Dès le Traité de Rome du 25 mars 1957 instituant la CEE, le secteur des transports a pourtant été considéré comme essentiel pour la Communauté européenne, car étroitement lié à la libre circulation des marchandises et des personnes. Cela explique qu'il ait fait l'objet d'âpres débats et qu'il soit encadré par une des trois premières politiques communes prévues par le Traité. Les articles 61 et suivants et le titre IV de la deuxième partie (art. 74 à 84) lui ont réservé un régime spécial, dérogeant aux règles normalement applicables dans le domaine de la libre circulation des services. Ainsi l'article 77 institue une dérogation à l'interdiction des aides publiques219. Mais contrairement à ce que l'on a pu constater au niveau de la politique agricole, le Traité demeure extrêmement imprécis quant à ses principes, ses objectifs et ses moyens.

Jusqu'au début des années 1990, la politique de transport de la Commission européenne ne reposait que sur un texte, le règlement 1191/69/CEE "relatif à l'action des États membres en matière d'obligations inhérentes à la notion de service public dans le domaine des transports par chemin de fer, par route et par voie navigable". Si cette réglementation faisait explicitement référence au service public dans le secteur des transports, sans pour autant la définir220, elle adoptait une posture "négative", et visait principalement à réduire les possibilités pour les Etats d'imposer des obligations de service public aux entreprises de transport.

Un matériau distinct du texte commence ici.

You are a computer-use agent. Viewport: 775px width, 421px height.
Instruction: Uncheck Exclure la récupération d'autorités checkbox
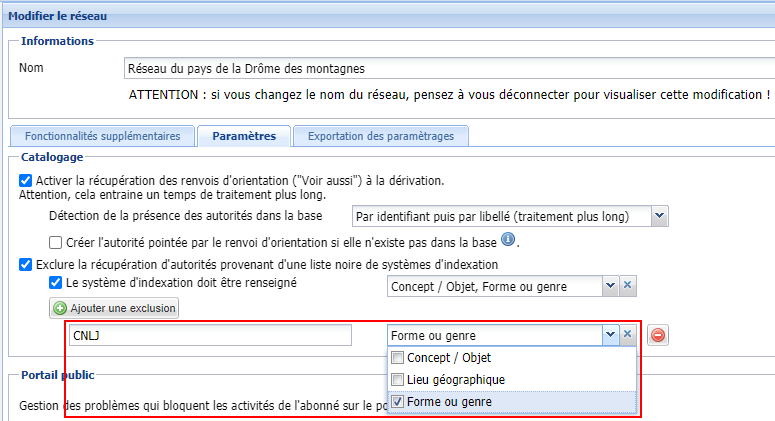(x=26, y=265)
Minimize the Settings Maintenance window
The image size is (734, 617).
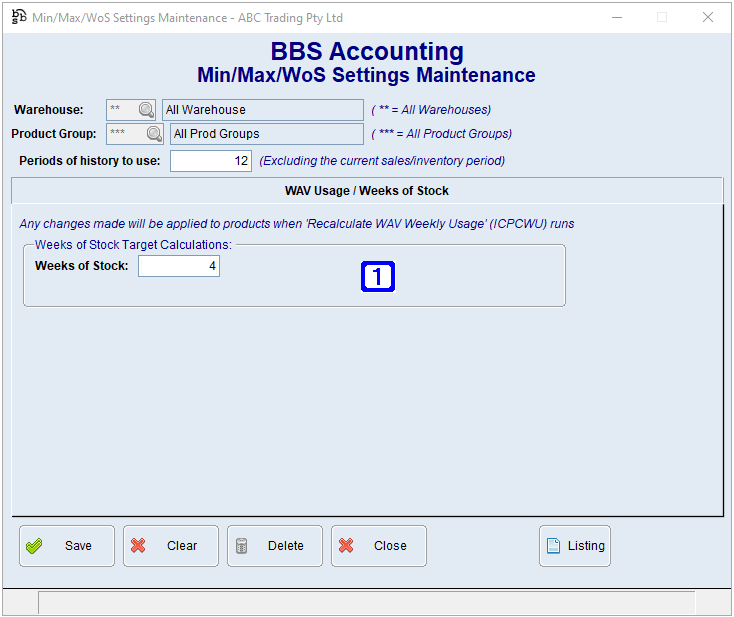pyautogui.click(x=615, y=17)
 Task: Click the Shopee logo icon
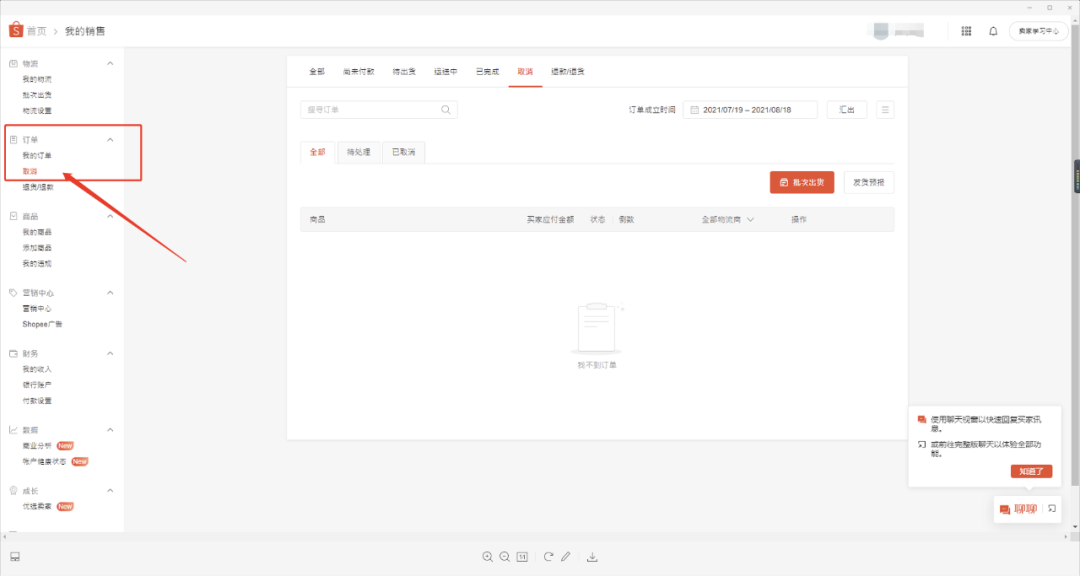pyautogui.click(x=14, y=29)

En 1991, ce texte a été substantiellement précisé, par le règlement 1893/91/CEE qui porte modification de celui de 1969 sur deux points essentiels, les conditions du recours à la notion de service public et les modalités de son exercice. Il est ainsi spécifié que la puissance publique peut vouloir offrir des services de transport prenant en considération "des facteurs sociaux, environnementaux et d'aménagement du territoire, ou des conditions tarifaires déterminées". Dans ce cadre, cette nouvelle réglementation précise les conditions d'exercice de ces missions de service public de transport, qui devront amener les autorités compétentes d'un Etat membre à contractualiser les conditions d'exploitation et de financement d'une obligation de service public de transport avec l'entreprise de transport choisie. Le règlement stipule que le "contrat de service public" peut comporter "des normes de continuité, de régularité, de capacité et de qualité ; […] des prix et des conditions déterminées, notamment pour certaines catégories de voyageurs ou pour certaines relations" (Article 14.1). Une voie était ainsi ouverte à une reconnaissance du caractère économique positif des activités de service public, qui ne sont plus assimilées seulement à des contraintes imposées aux entreprises.

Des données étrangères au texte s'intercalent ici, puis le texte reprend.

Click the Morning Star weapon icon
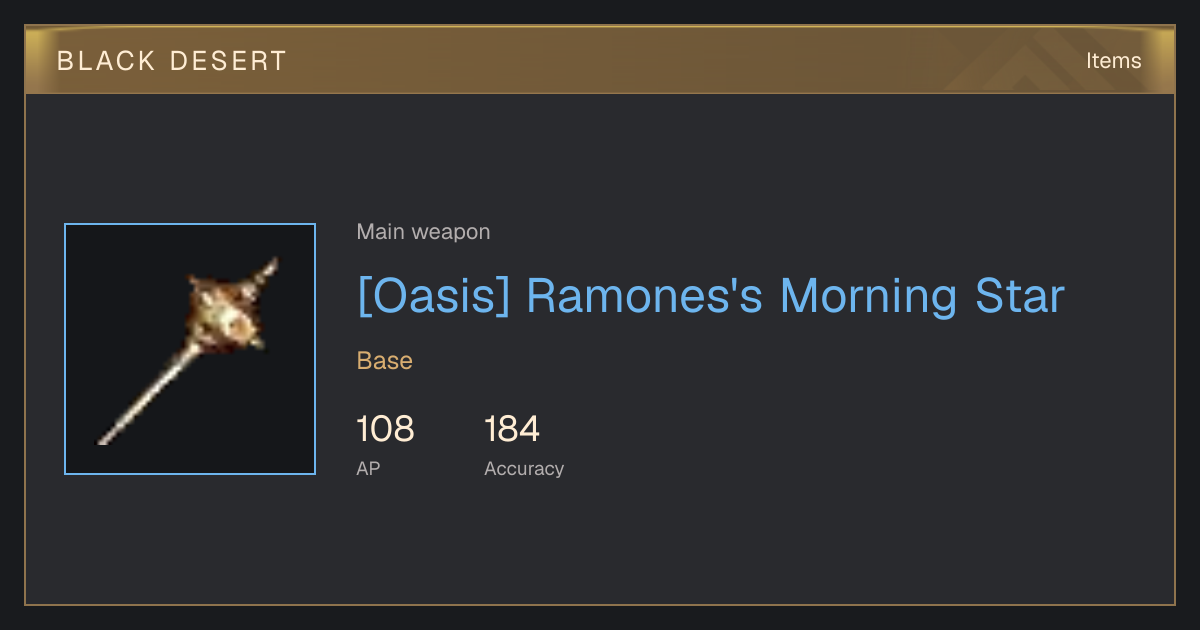Viewport: 1200px width, 630px height. click(188, 350)
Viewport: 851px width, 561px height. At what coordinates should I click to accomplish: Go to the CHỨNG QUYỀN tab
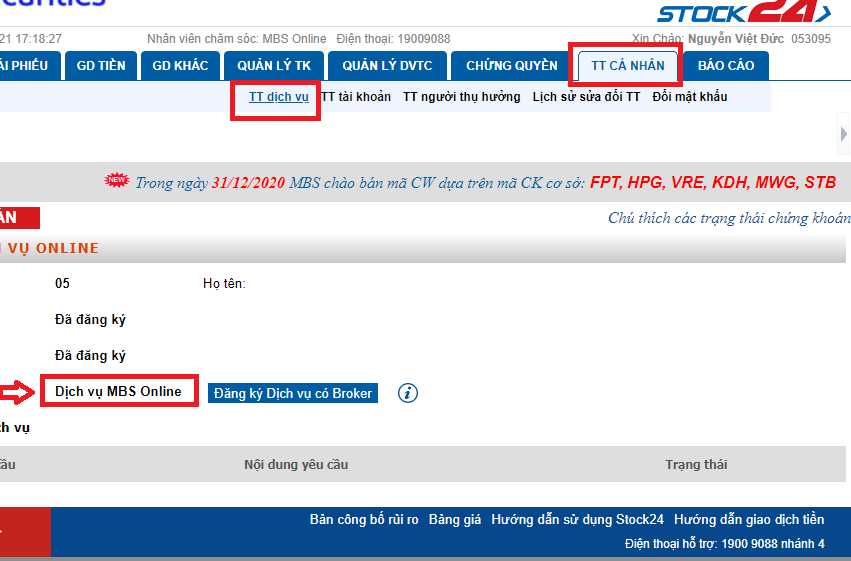(x=511, y=66)
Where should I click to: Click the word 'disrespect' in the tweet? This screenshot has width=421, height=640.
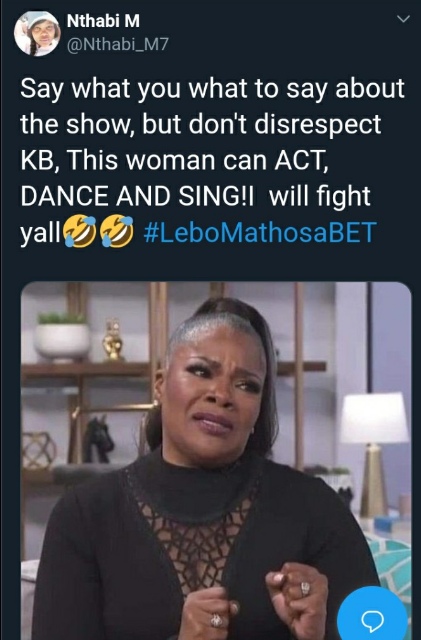318,124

Mais le véritable tournant dans l'approche du transport ferroviaire par la Commission européenne a été apporté par la directive 91/440/CEE, du 29 juillet 1991, relative au développement des chemins de fer communautaires. Cette Directive, qui demeure encore aujourd'hui la matrice de la politique ferroviaire européenne, a été ensuite complétée par trois ensembles de textes, les "paquets ferroviaires"221 et, dernièrement, par le Règlement dit OSP ("obligations de service public").

Notes
219.

Cet article 77 du Traité de Rome précise que "sont admises : - les aides destinés à rembourser certaines servitudes inhérentes à la gestion des services publics ou certaines "charges indues" imposées par la puissance publique (sont particulièrement visées les aides aux compagnies nationales de chemin de fer pour compenser leurs obligations de "continuité" dans le temps et dans l'espace) ; - et les aides tendant à favoriser la coordination des transports."

220.

Il faut bien reconnaître que, déjà, la diversité des approches de cette notion qui prévalait alors entre les différents pays membres de la Communauté, ne permettait guère de dégager un consensus sur ce sujet.

221.

La notion de "paquets ferroviaire" mérite une explication. Elle exprime la préparation et la publication simultanée de différents textes, directives ou règlements, dont chacun aborde un ou plusieurs aspects d'un même sujet. Certains (Haenel, 2009) y voient la traduction d'une tactique et d'une stratégie de la Commission. Tactique, car ce schéma permet de diluer une question centrale (visant, par exemple, à plus de concurrence), dans un ensemble plus consensuel. Stratégie aussi, car fondamentalement, la Commission tend à lier deux finalités, le développement de la libéralisation et le renforcement des droits des consommateurs, sans négliger pour autant les questions de sécurité, essentielles en matière ferroviaire.